* **What the exercise asks**:
Rewrite every line of the records below as a numbered list, dropping the blank lines.
═══ Given records ═══
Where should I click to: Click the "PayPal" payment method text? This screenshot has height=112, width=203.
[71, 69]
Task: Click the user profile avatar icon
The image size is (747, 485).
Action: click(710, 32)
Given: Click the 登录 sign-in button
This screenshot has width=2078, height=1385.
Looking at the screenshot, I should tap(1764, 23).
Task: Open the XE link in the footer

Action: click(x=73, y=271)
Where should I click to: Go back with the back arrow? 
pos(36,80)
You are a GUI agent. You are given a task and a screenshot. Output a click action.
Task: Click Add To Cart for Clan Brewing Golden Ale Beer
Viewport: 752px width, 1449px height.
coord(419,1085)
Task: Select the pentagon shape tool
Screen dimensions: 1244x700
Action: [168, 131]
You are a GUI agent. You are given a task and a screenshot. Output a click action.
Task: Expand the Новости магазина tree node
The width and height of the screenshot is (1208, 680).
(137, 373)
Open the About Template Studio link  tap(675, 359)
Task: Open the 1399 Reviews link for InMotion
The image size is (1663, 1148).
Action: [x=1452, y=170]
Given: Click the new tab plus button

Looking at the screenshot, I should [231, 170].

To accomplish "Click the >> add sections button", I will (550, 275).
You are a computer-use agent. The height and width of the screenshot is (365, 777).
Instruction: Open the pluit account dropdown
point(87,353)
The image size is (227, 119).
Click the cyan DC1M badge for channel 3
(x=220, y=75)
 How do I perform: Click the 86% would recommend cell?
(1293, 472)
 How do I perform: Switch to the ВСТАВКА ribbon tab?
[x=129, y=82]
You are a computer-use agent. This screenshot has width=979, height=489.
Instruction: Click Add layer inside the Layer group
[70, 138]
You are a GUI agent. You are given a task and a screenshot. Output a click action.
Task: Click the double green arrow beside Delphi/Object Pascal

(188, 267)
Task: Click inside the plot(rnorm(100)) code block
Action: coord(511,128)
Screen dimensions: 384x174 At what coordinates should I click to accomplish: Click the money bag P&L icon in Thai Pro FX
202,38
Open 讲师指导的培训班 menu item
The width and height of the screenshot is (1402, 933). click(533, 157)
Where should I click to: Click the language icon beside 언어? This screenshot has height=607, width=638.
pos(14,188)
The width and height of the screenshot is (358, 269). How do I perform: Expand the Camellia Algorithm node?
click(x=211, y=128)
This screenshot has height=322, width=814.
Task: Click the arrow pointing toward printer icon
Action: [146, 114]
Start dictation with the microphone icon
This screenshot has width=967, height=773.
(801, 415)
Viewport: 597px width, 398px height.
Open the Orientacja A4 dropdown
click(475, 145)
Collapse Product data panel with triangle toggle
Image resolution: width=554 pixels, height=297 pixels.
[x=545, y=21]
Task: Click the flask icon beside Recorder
═══
* **Task answer**:
1. Where should I click to: Click the "PayPal" payment method text? This screenshot has height=112, width=203.
2. [71, 69]
3. Task: Click the user profile avatar icon
4. The image size is (747, 485).
5. Action: click(710, 32)
6. Given: Click the 登录 sign-in button
7. This screenshot has width=2078, height=1385.
8. Looking at the screenshot, I should tap(1764, 23).
9. Task: Open the XE link in the footer
10. Action: click(x=73, y=271)
11. Where should I click to: Go back with the back arrow? 
12. pos(36,80)
13. You are a GUI agent. You are given a task and a screenshot. Output a click action.
14. Task: Click Add To Cart for Clan Brewing Golden Ale Beer
15. Viewport: 752px width, 1449px height.
16. coord(419,1085)
17. Task: Select the pentagon shape tool
18. Screen dimensions: 1244x700
19. Action: [168, 131]
20. You are a GUI agent. You are given a task and a screenshot. Output a click action.
21. Task: Expand the Новости магазина tree node
22. The width and height of the screenshot is (1208, 680).
23. (137, 373)
24. Open the About Template Studio link  tap(675, 359)
25. Task: Open the 1399 Reviews link for InMotion
26. The image size is (1663, 1148).
27. Action: [x=1452, y=170]
28. Given: Click the new tab plus button
29. Looking at the screenshot, I should [231, 170].
30. To accomplish "Click the >> add sections button", I will (550, 275).
31. You are a computer-use agent. The height and width of the screenshot is (365, 777).
32. Instruction: Open the pluit account dropdown
33. point(87,353)
34. The image size is (227, 119).
35. Click the cyan DC1M badge for channel 3
36. (x=220, y=75)
37.  How do I perform: Click the 86% would recommend cell?
38. (1293, 472)
39.  How do I perform: Switch to the ВСТАВКА ribbon tab?
40. [x=129, y=82]
41. You are a computer-use agent. This screenshot has width=979, height=489.
42. Instruction: Click Add layer inside the Layer group
43. [70, 138]
44. You are a GUI agent. You are given a task and a screenshot. Output a click action.
45. Task: Click the double green arrow beside Delphi/Object Pascal
46. (188, 267)
47. Task: Click inside the plot(rnorm(100)) code block
48. Action: coord(511,128)
49. Screen dimensions: 384x174 At what coordinates should I click to accomplish: Click the money bag P&L icon in Thai Pro FX
50. 202,38
51. Open 讲师指导的培训班 menu item
52. The width and height of the screenshot is (1402, 933). click(533, 157)
53. Where should I click to: Click the language icon beside 언어? This screenshot has height=607, width=638.
54. pos(14,188)
55. The width and height of the screenshot is (358, 269). How do I perform: Expand the Camellia Algorithm node?
56. click(x=211, y=128)
57. This screenshot has height=322, width=814.
58. Task: Click the arrow pointing toward printer icon
59. Action: [146, 114]
60. Start dictation with the microphone icon
61. This screenshot has width=967, height=773.
62. (801, 415)
63. Viewport: 597px width, 398px height.
64. Open the Orientacja A4 dropdown
65. click(475, 145)
66. Collapse Product data panel with triangle toggle
67. Image resolution: width=554 pixels, height=297 pixels.
68. [x=545, y=21]
69. Task: Click the flask icon beside Recorder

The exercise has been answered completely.